● **TASK BRIEF**
Whatever precedes the line containing "The width and height of the screenshot is (439, 313)." is not copied; that line and every line after it through the final one below are copied exactly, except pictures.

● **INPUT FOR THIS TASK**

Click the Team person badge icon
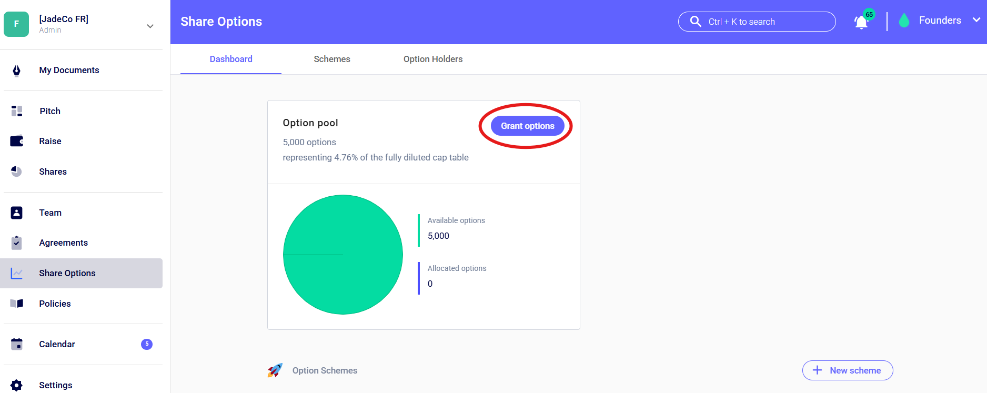 [17, 213]
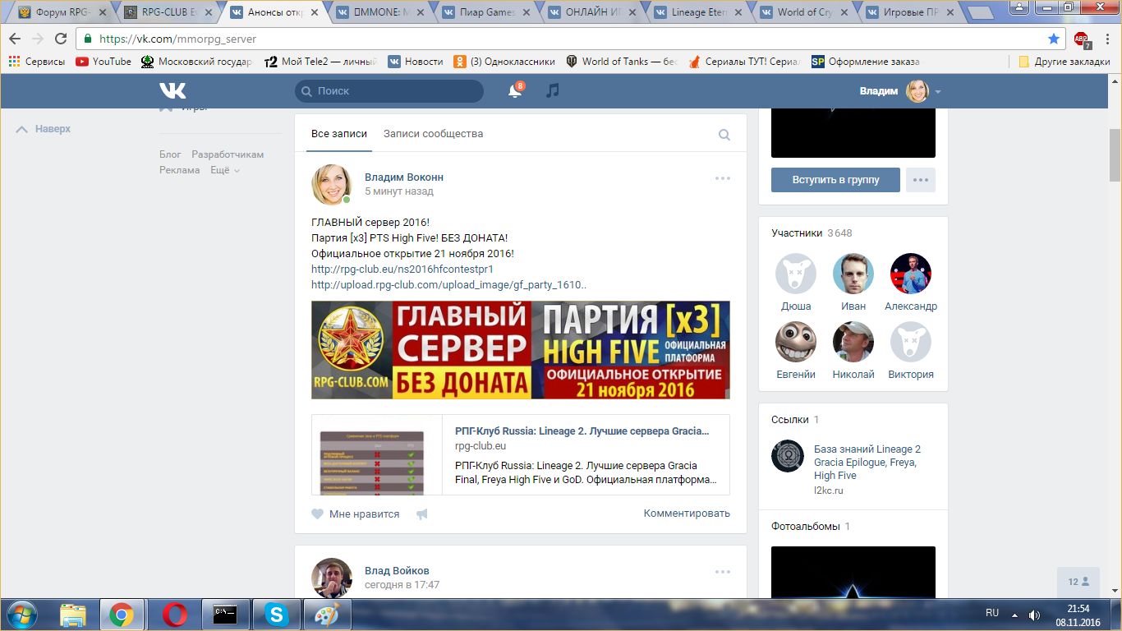Click the ГЛАВНЫЙ СЕРВЕР banner image
This screenshot has height=631, width=1122.
click(520, 350)
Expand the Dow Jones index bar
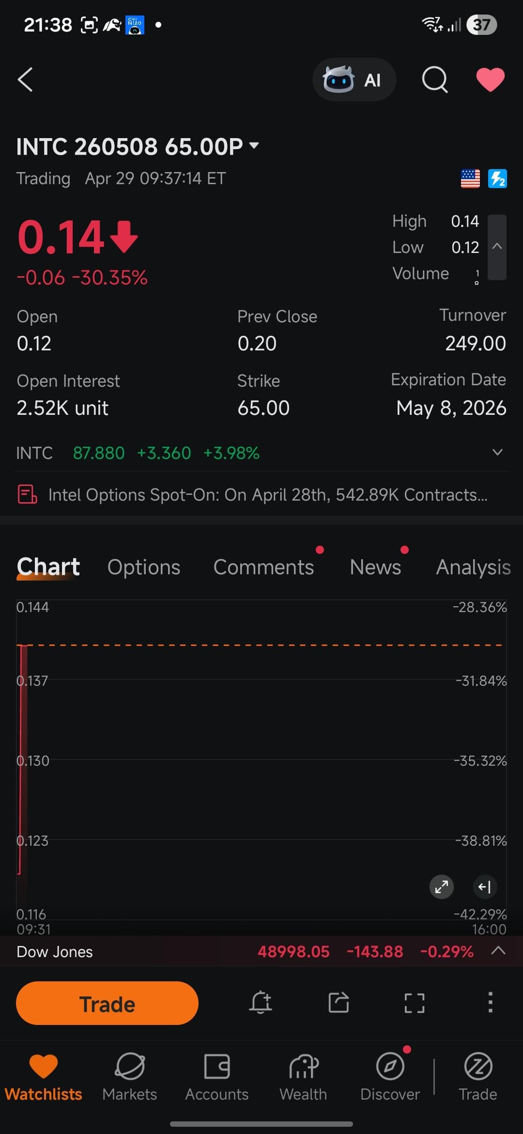 click(498, 951)

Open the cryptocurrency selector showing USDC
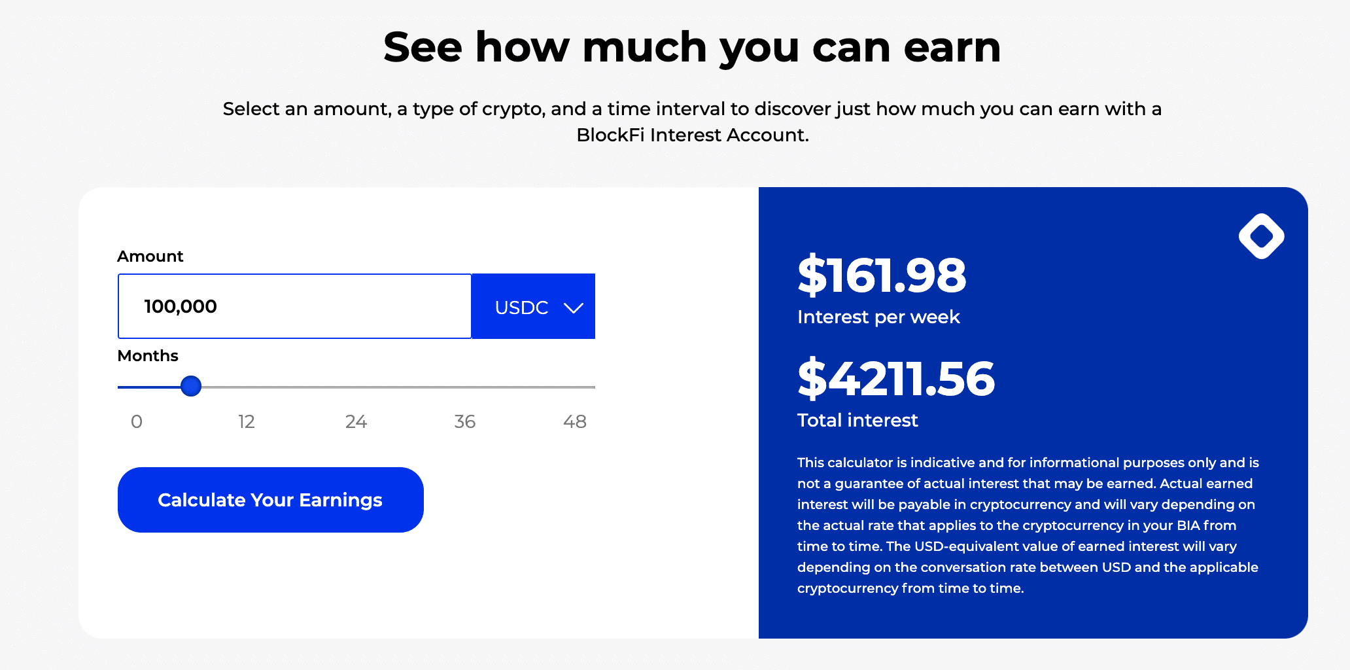(x=533, y=306)
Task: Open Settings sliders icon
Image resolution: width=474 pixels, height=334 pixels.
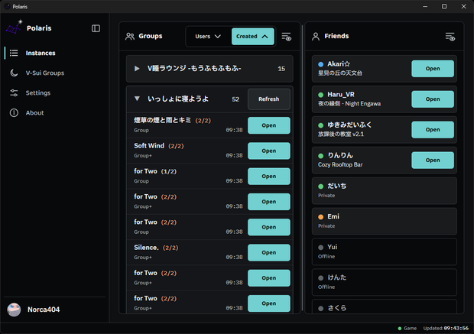Action: coord(14,92)
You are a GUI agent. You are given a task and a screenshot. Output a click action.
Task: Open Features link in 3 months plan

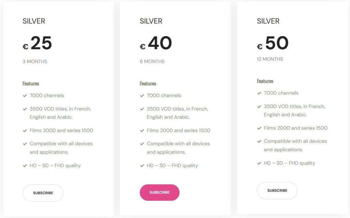pos(31,83)
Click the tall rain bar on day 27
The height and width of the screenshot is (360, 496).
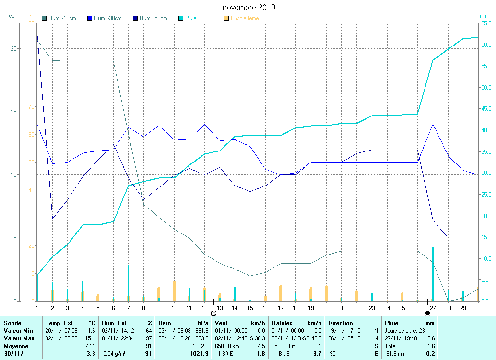(x=433, y=273)
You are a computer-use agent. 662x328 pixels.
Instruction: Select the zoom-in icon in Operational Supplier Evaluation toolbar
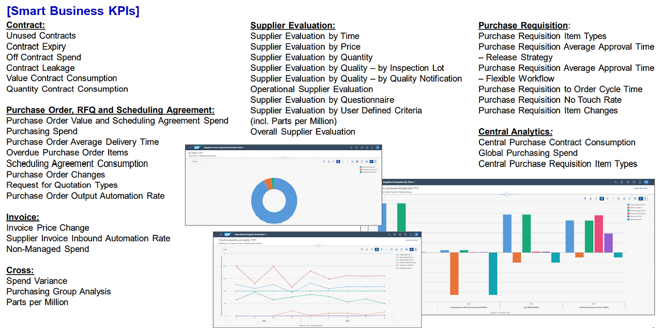[382, 249]
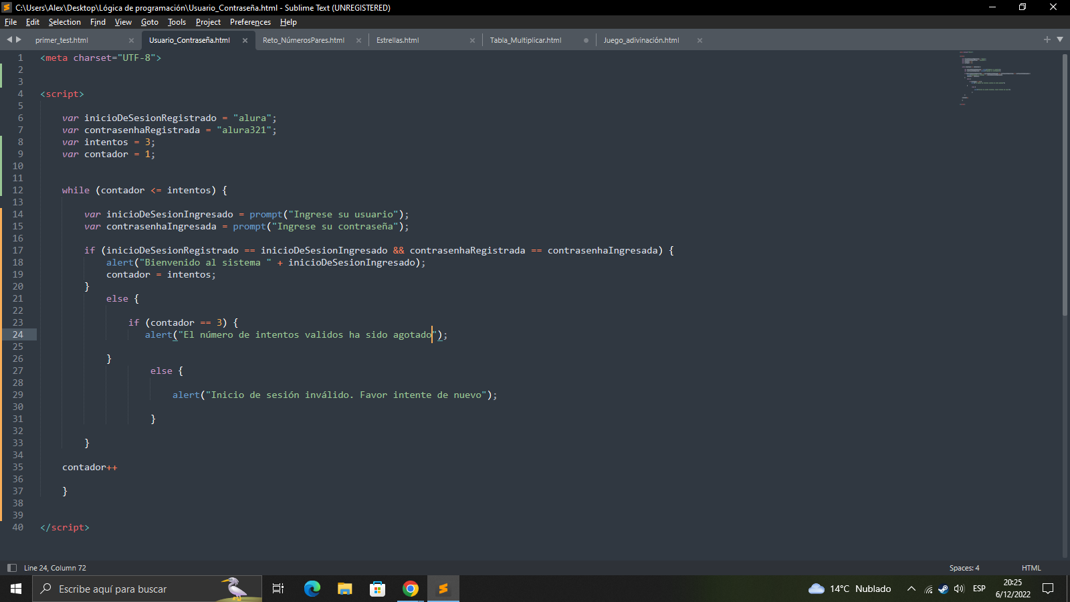
Task: Go to next tab with right arrow
Action: click(19, 39)
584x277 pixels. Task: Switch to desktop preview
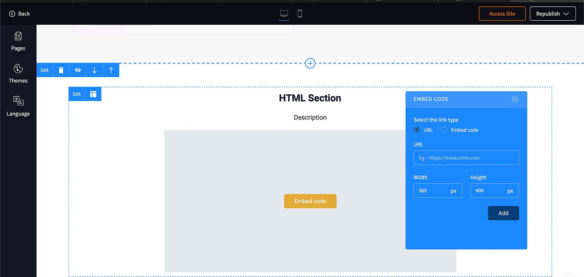[284, 14]
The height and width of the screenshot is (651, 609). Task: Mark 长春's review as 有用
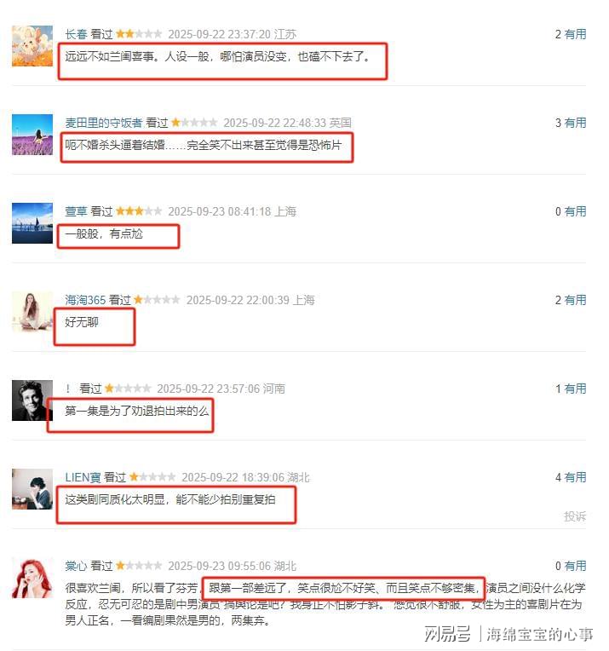pos(575,34)
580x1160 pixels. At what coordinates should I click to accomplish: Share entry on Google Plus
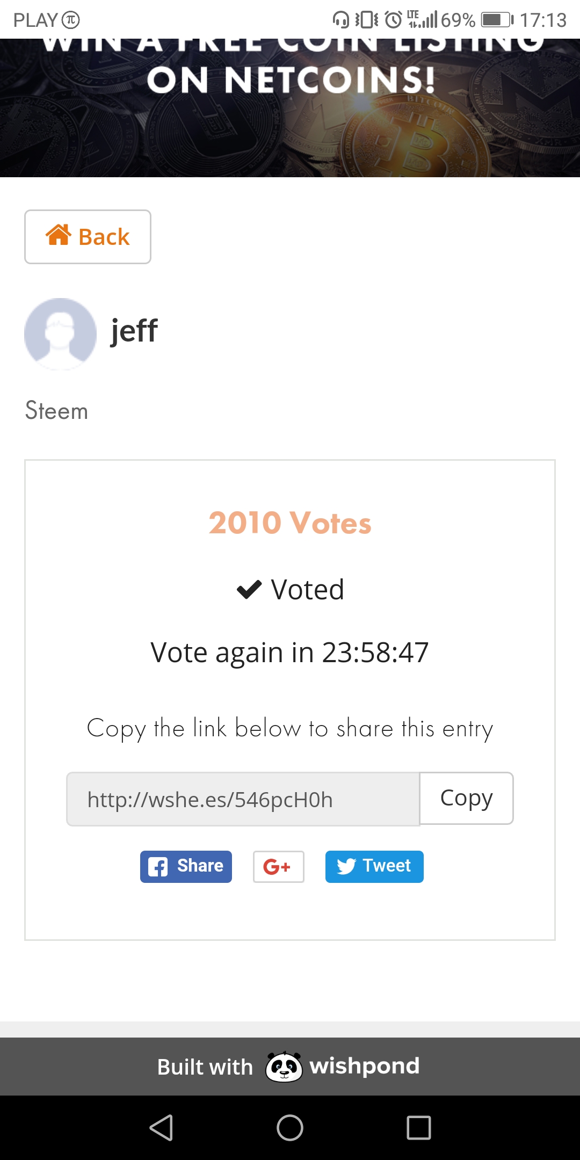coord(278,866)
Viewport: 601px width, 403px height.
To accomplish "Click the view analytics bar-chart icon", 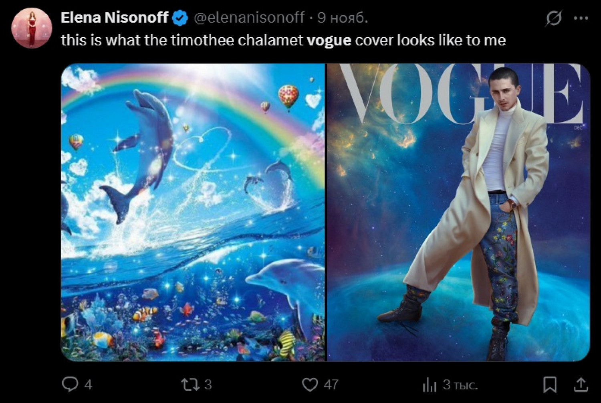I will pos(429,385).
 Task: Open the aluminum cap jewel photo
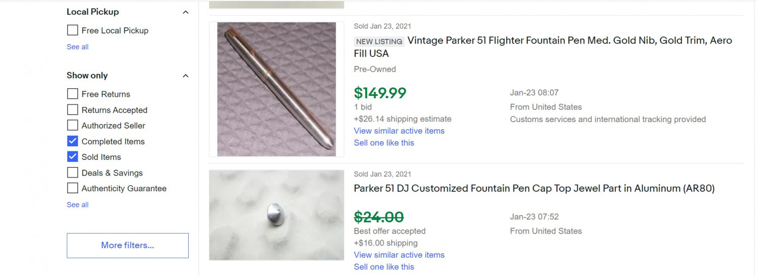coord(277,215)
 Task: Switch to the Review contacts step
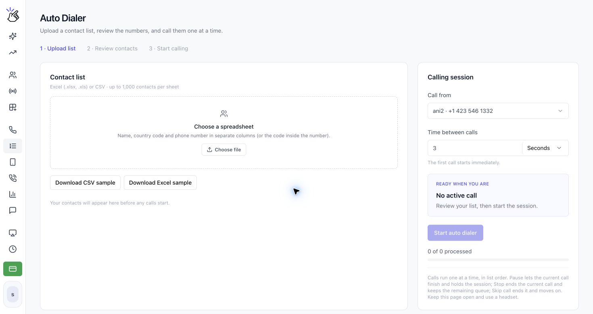click(112, 48)
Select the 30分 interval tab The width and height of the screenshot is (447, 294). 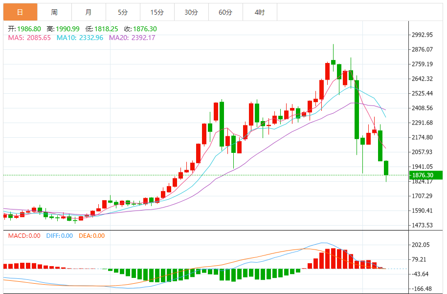(191, 12)
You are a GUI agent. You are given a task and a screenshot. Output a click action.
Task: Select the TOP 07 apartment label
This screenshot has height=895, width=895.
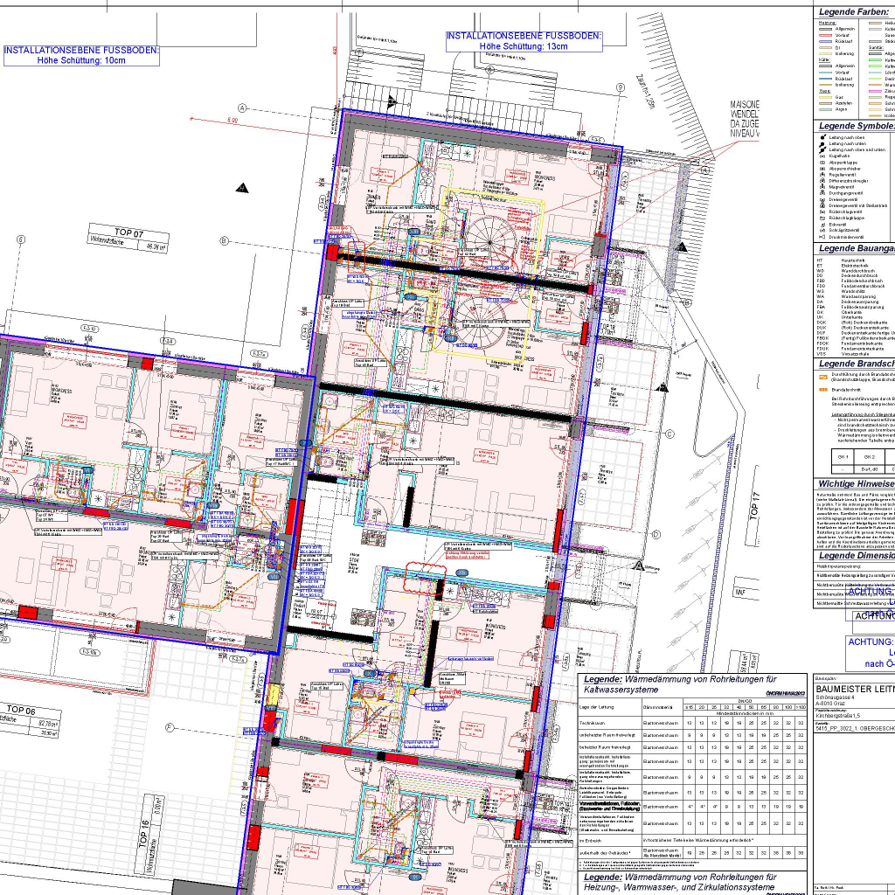coord(128,233)
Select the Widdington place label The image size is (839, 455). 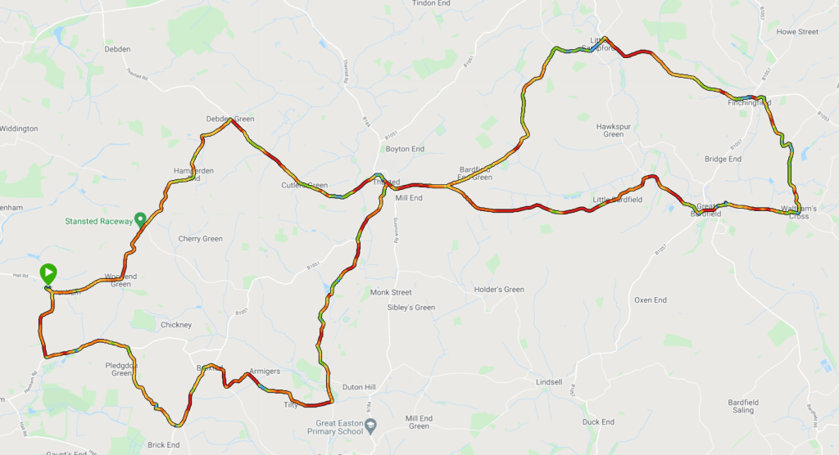point(19,128)
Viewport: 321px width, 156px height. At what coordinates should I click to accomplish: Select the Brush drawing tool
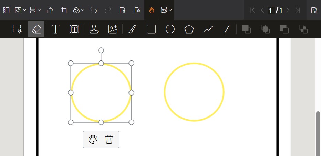132,29
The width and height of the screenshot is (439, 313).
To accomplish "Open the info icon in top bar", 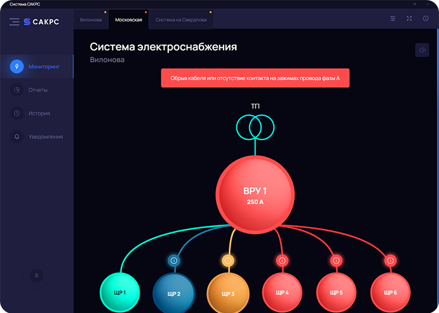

● **EXERCISE ANSWER**
The width and height of the screenshot is (439, 313).
To accomplish "Open the info icon in top bar", 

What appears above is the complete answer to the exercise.